Miguel Batista had two subpar seasons with Toronto, after coming in as a free agent in 2004. In that season, he pitched in 38 games, starting in 31 of them, while pitching to a 4.80 ERA with 104 strikeouts and a league leading 96 walks. The next season he pitched exclusively out of the bullpen, doing a bit better with a 4.10 ERA in 71 games. After pitching with Arizona in 2006, he went to five other teams, retiring in 2012 with Atlanta.
Sergio Santos, in this trade, came as a shortstop. He became a pitcher later on, and was traded back to Toronto. But in this trade he came as a shortstop prospect. Santos never played shortstop in the MLB, instead, he spent time only in the minors, having solid, but not great seasons. After being traded back and forth between the White Sox and Giants, he was sent to extended spring training to convert from shortstop to pitcher.
Troy Glaus is the big piece in this trade. He was a known commodity at the time of the trade, after hitting 218 home runs in his first seven full seasons in the league. The season after the trade, Glaus hit .252, with 38 home runs and 104 RBIs, while becoming an All-Star and finishing 30th in MVP voting.
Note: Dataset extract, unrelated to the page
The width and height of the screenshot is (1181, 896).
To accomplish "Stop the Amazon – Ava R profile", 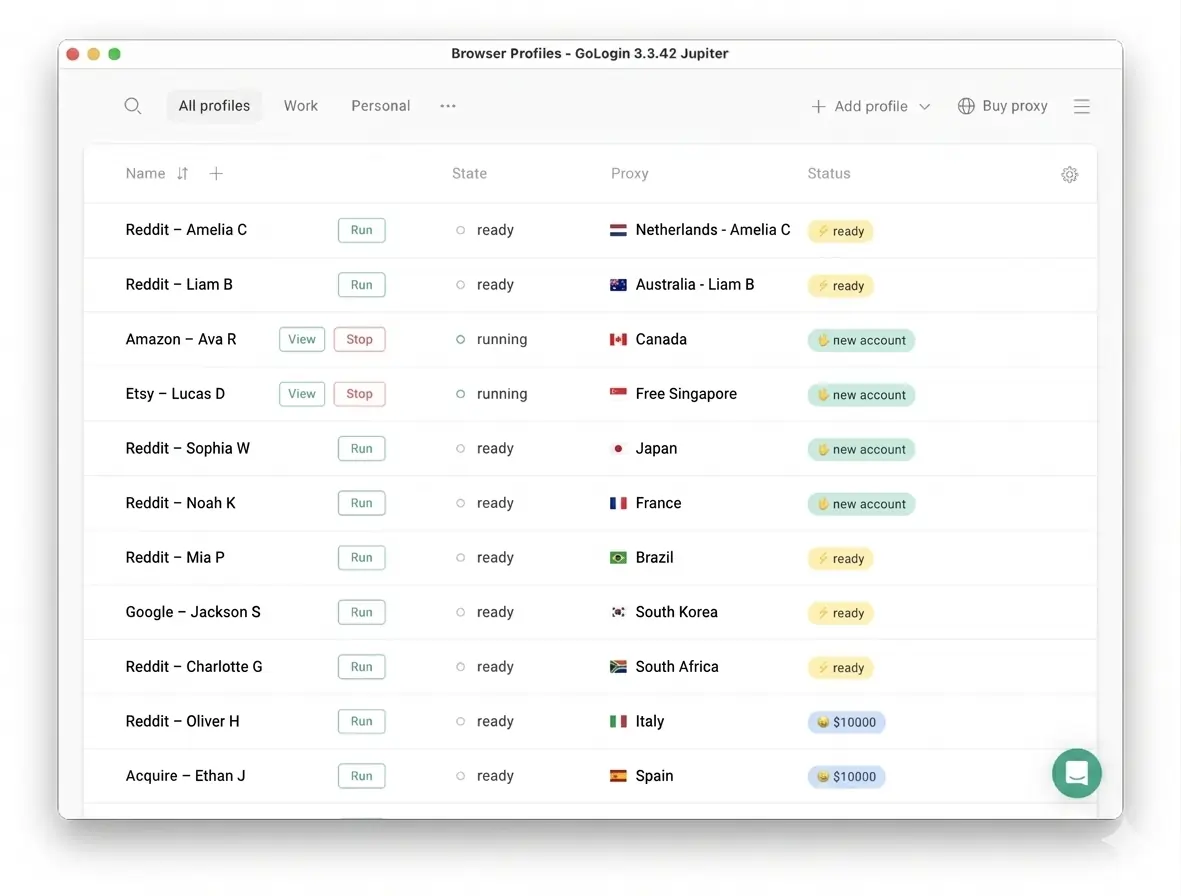I will pos(359,339).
In 2007 he slipped, and hit only 20 home runs, 62 RBIs, with a .262 average. The next year, he was traded to St. Louis for Scott Rolen, but I’ll get to that in the next Trade History.
In 2006, the Jays went 87-75, finishing second in the AL East, but missing the playoffs. This shows the trade as a clear win for Toronto. They needed help, and while Glaus wasn’t the only change they made, it was a big one, that clearly helped.